DocValues, retrieval performance and policy

The Solr 7 switch to iterative API for Doc Values
https://issues.apache.org/jira/browse/LUCENE-7407
meant a severe performance regression for Solr export and document
retrieval with our web archive index, which is distinguished by having
quite large segments (300M docs / 900GB) and using primarily doc values
 to hold field content.

Technically there is a working patch
https://issues.apache.org/jira/browse/LUCENE-8374
but during discussion of performance measurements elsewhere
https://github.com/mikemccand/luceneutil/issues/23
it came up that doc values are not intended for document retrieval and
as such that Lucene should not be optimized towards that.


From my point of view, using doc values to build retrieval documents is
quite natural: The data are there, so making a double representation by
also making them stored seems a waste of space.

If this is somehow a misuse of Doc Values, maybe I could be explained
what the problem is or directed towards more information?

- Toke Eskildsen, Royal Danish Library


---------------------------------------------------------------------
To unsubscribe, e-mail: dev-unsubscribe@lucene.apache.org
For additional commands, e-mail: dev-help@lucene.apache.org

Re: DocValues, retrieval performance and policy

Posted by Toke Eskildsen <to...@kb.dk>.

Erick Erickson <er...@gmail.com> wrote:
> I think part of it is locality. By that I mean two docValues fields in
> the same document have no relation to each other in terms of their
> location on disk. So _assuming_ all your DocValues can't be contained
> in memory, you may be doing a bunch of disk seeks.
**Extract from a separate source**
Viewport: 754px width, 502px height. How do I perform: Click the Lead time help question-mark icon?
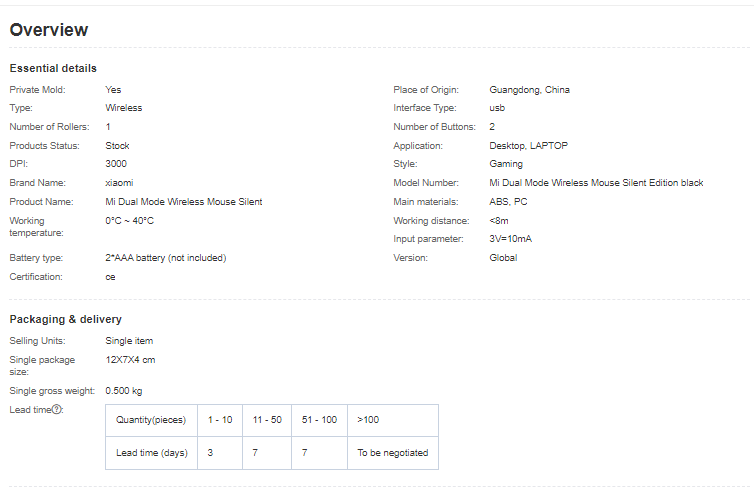[57, 410]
Fair enough: Doc Values overhead scales linear with the number of fields, whereas stored is more constant-ish. As you note with export, Doc Values can be faster than stored with a few fields but using them for hundreds would probably be quite a lot slower.

> And maybe part of it is the notion of stuffing large text fields into
> a DocValues field just to return it seems like abusing DV.
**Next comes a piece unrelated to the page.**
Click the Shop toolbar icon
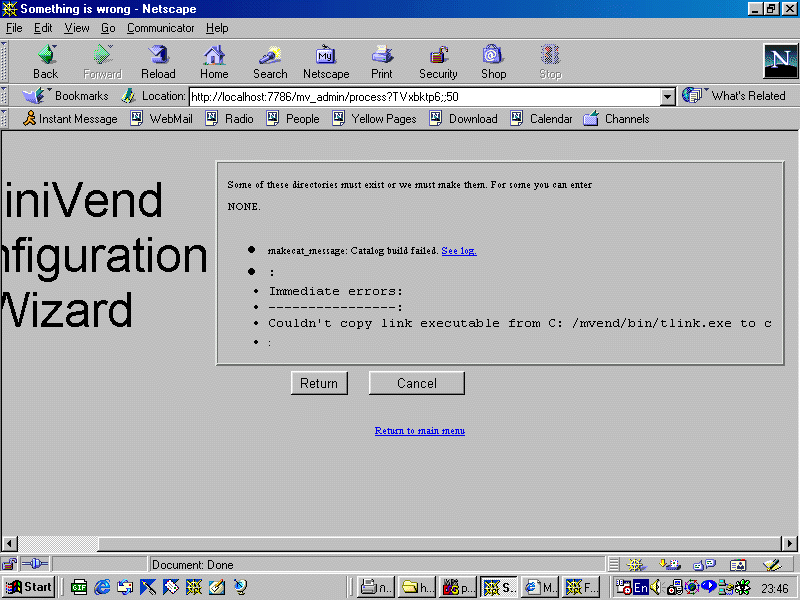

That seems like a reasonable explanation to me. If that is what the talk of misuse is about, I can understand it. It is not a case I have any current interest in optimizing and I agree that "real" compression (as opposed to the light prefix-reuse from Doc Values) is the best choice.

> That said, the Streaming code uses DV fields exclusively and I got
> 200K rows/second returned without tuning a single thing which I doubt
> you're going to get with stored fields!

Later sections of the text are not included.